Stored data:
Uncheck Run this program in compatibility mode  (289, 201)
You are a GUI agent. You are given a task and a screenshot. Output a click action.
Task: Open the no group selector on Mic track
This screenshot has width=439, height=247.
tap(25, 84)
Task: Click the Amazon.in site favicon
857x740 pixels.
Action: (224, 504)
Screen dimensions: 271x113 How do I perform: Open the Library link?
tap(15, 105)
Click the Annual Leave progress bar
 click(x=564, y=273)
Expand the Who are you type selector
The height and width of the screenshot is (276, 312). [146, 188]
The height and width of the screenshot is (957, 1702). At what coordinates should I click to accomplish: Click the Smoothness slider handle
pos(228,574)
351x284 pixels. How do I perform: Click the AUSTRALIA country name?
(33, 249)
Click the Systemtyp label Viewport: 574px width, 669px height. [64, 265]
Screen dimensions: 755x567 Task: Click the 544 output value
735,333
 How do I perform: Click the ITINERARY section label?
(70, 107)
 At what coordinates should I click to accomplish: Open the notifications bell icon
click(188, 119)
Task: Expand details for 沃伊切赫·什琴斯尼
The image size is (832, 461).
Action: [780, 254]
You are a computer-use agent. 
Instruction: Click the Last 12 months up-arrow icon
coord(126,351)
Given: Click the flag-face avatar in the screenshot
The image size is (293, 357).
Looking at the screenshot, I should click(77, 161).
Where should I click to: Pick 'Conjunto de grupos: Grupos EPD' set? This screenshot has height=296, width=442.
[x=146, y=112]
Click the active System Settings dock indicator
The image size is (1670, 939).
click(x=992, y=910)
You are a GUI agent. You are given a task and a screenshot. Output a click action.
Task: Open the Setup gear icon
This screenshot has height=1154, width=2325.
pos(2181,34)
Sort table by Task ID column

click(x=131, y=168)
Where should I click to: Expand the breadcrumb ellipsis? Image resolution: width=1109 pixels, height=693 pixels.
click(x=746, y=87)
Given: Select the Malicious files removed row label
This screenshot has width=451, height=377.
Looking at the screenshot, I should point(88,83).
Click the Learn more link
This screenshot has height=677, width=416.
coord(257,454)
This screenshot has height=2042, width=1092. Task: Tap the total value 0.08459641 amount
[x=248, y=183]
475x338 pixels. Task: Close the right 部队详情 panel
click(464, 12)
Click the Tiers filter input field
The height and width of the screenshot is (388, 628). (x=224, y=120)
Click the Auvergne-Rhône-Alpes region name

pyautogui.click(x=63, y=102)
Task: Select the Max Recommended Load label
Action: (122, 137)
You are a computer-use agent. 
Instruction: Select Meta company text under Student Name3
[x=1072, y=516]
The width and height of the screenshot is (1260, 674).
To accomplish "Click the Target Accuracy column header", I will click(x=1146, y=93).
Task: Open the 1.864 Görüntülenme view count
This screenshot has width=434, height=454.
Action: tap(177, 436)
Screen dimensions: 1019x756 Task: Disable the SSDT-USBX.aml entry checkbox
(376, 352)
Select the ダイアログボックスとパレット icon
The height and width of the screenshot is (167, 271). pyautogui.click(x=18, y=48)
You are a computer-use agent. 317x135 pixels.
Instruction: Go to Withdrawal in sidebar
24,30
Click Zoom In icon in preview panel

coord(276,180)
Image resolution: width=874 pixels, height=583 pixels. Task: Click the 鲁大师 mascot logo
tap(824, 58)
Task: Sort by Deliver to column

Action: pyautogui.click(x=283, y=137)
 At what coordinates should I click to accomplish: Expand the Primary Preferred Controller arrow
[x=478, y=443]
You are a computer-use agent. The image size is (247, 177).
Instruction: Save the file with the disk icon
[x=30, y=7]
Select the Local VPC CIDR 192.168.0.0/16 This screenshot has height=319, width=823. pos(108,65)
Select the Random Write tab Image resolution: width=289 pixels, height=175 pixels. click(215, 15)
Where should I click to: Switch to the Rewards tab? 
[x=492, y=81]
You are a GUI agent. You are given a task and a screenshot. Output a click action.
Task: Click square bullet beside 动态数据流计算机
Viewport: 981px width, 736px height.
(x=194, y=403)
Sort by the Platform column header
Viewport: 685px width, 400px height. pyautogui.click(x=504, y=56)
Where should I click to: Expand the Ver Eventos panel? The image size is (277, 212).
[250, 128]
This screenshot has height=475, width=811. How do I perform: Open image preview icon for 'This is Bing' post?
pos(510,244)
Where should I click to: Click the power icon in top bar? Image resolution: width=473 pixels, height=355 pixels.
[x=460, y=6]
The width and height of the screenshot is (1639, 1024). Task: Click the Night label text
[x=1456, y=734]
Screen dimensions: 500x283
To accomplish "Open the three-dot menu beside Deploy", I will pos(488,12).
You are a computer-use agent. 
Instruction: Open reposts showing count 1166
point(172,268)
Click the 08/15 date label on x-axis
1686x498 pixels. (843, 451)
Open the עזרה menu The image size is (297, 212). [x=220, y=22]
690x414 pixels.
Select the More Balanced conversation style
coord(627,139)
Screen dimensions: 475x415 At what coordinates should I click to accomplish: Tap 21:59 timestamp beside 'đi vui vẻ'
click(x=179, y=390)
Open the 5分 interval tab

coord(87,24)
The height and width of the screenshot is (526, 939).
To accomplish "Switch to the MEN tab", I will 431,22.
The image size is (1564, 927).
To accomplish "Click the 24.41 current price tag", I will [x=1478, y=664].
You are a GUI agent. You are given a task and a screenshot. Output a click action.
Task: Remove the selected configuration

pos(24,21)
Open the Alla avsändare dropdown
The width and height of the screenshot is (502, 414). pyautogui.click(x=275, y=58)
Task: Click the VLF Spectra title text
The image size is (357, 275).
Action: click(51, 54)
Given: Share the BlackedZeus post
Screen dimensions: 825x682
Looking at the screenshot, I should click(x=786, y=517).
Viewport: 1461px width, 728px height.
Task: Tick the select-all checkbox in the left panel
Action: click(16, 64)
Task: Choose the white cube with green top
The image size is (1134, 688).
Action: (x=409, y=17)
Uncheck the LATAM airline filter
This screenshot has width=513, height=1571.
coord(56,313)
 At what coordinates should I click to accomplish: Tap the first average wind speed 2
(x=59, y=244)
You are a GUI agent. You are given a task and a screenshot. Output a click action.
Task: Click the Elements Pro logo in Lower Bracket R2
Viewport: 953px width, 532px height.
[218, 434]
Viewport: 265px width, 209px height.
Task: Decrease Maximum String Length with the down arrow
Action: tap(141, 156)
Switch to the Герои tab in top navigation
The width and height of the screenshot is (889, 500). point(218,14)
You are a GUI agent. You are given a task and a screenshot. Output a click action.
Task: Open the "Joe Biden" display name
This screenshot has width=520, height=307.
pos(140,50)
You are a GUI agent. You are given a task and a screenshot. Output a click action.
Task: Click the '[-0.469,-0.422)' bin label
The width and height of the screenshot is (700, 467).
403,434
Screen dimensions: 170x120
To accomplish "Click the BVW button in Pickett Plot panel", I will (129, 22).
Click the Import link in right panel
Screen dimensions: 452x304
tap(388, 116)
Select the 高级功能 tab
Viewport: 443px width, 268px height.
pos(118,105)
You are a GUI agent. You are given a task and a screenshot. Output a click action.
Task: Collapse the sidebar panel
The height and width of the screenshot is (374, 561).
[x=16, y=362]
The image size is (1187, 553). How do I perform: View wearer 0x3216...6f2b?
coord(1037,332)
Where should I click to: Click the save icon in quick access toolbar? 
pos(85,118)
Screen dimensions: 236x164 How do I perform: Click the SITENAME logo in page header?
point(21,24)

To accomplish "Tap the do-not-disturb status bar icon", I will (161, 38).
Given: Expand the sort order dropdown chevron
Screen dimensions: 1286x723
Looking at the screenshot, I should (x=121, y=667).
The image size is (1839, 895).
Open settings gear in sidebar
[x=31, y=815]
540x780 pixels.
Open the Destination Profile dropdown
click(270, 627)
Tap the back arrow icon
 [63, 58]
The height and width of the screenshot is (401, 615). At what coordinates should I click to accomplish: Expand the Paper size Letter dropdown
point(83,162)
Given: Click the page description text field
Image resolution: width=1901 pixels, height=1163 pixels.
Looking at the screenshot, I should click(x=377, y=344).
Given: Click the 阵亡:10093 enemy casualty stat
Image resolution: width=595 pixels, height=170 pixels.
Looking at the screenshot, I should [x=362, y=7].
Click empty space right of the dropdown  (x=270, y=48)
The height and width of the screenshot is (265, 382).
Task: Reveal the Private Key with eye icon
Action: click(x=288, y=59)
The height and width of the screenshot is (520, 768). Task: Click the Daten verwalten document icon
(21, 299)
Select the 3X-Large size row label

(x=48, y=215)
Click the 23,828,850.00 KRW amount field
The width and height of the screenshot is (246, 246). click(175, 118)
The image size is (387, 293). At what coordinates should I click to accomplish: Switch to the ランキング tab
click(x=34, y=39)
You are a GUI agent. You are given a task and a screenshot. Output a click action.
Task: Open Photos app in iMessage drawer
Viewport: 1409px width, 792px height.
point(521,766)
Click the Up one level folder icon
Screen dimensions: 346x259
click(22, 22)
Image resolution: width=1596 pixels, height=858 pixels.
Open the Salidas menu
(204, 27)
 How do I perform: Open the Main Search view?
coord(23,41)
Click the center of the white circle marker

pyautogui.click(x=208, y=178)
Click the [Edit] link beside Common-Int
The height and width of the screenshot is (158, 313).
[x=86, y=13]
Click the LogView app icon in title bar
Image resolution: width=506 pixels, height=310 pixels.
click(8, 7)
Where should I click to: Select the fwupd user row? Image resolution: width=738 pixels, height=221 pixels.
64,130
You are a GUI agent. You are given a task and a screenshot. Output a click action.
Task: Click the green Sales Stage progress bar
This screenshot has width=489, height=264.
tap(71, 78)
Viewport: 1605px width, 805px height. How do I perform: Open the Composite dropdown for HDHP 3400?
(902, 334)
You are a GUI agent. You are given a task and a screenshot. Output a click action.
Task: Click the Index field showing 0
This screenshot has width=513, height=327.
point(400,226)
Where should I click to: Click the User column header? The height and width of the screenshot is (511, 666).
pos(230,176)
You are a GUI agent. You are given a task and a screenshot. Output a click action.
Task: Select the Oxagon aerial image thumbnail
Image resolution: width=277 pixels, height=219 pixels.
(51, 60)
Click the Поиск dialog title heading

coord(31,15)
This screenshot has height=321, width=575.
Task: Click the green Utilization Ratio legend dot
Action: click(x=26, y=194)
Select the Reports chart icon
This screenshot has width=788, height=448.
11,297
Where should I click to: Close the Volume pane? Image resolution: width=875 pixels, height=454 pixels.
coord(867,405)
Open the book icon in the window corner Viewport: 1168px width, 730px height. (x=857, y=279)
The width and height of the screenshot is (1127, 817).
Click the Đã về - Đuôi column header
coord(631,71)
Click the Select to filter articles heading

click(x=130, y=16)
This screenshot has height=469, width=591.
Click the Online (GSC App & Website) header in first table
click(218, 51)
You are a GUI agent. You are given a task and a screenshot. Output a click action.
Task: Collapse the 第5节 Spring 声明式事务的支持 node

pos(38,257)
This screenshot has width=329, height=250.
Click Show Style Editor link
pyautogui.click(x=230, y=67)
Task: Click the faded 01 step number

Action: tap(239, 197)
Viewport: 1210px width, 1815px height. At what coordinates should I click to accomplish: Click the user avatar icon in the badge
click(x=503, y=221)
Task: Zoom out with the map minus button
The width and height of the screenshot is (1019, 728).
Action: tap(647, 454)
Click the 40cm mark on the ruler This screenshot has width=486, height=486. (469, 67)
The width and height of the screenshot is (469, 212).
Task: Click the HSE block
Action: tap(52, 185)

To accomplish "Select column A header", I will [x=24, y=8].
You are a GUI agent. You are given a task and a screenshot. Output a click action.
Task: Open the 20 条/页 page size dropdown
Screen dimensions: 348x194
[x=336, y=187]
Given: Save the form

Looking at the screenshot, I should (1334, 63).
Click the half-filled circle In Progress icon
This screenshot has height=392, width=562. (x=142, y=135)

Exercise brief: Write out the records above word for word, starting at their first line and ending with the line that contains "click(x=564, y=273)", including both of those lines.

Reply:
Uncheck Run this program in compatibility mode  (289, 201)
You are a GUI agent. You are given a task and a screenshot. Output a click action.
Task: Open the no group selector on Mic track
This screenshot has width=439, height=247.
tap(25, 84)
Task: Click the Amazon.in site favicon
857x740 pixels.
Action: (224, 504)
Screen dimensions: 271x113 How do I perform: Open the Library link?
tap(15, 105)
Click the Annual Leave progress bar
 click(x=564, y=273)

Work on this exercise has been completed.